Tous deux issus du milieu de la contre-culture au tournant des années 90 – l’époque de leur première collaboration dans les pages de Man Tic Tac –, Tessier et Siris ont depuis évolué hors des sentiers balisés du 9e art national.
« J’ai découvert le tableau La Folle lors d’une visite au musée Marc-Aurel Fortin, en 1986. C’est venu me chercher là comme un coup de poing dans l’âme, explique Siris. Je me suis tout de suite reconnu en lui. Son trait acéré et ses couleurs m’ont fait baver d’envie de faire pareil. » Quiconque a lu Siris le retrouvera dans le tableau L’éveil au bonheur, ce génie créatif à faire cohabiter le réel et l’imaginaire, le festif et le tragique.
« L’apport de Siris, c’est son incroyable sens graphique. Comment pour certaines pages de mes scénarios, il les transforme, un peu comme Fred avec Philémon, en des tours de force narrative et picturale, rejoignant par le même esprit Dallaire dans son approche de l’image », renchérit Marc Tessier.
Six années de travail
Appuyés sur une solide documentation – dont des entrevues menées auprès des fils de Dallaire –, les compères se lancent dans la réalisation de l’album en 2014, après un premier extrait en solo de Siris publié deux ans plus tôt dans le septième numéro du collectif Trip piloté par Tessier. Le chapitre, au stade de crayonné, fit une forte impression sur ce dernier. Au même moment, Christian Quesnel (Mégantic, un train dans la nuit) prépare deux projets de bourse autour de Dallaire, sans succès. Face à cette tâche titanesque, Siris propose à Tessier de scénariser l’album.
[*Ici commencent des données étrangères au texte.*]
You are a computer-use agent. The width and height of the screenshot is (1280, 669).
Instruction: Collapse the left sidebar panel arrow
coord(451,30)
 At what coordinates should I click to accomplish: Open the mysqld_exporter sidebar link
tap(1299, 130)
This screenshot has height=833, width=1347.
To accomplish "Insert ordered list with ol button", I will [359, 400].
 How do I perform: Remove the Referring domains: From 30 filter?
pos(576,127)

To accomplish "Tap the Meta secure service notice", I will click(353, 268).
Le résultat après six années de dur labeur ? Un Paris pour Dallaire s’avère être une magistrale immersion dans la vie et l’œuvre du peintre, qu’il nous tarde de fréquenter. Les planches regorgent d’une inventivité graphique, alors que l’apport du duo et l’esprit de Dallaire fusionnent dans une osmose parfaite. L’album replace ainsi l’artiste méconnu là où il se doit : au centre de l’histoire.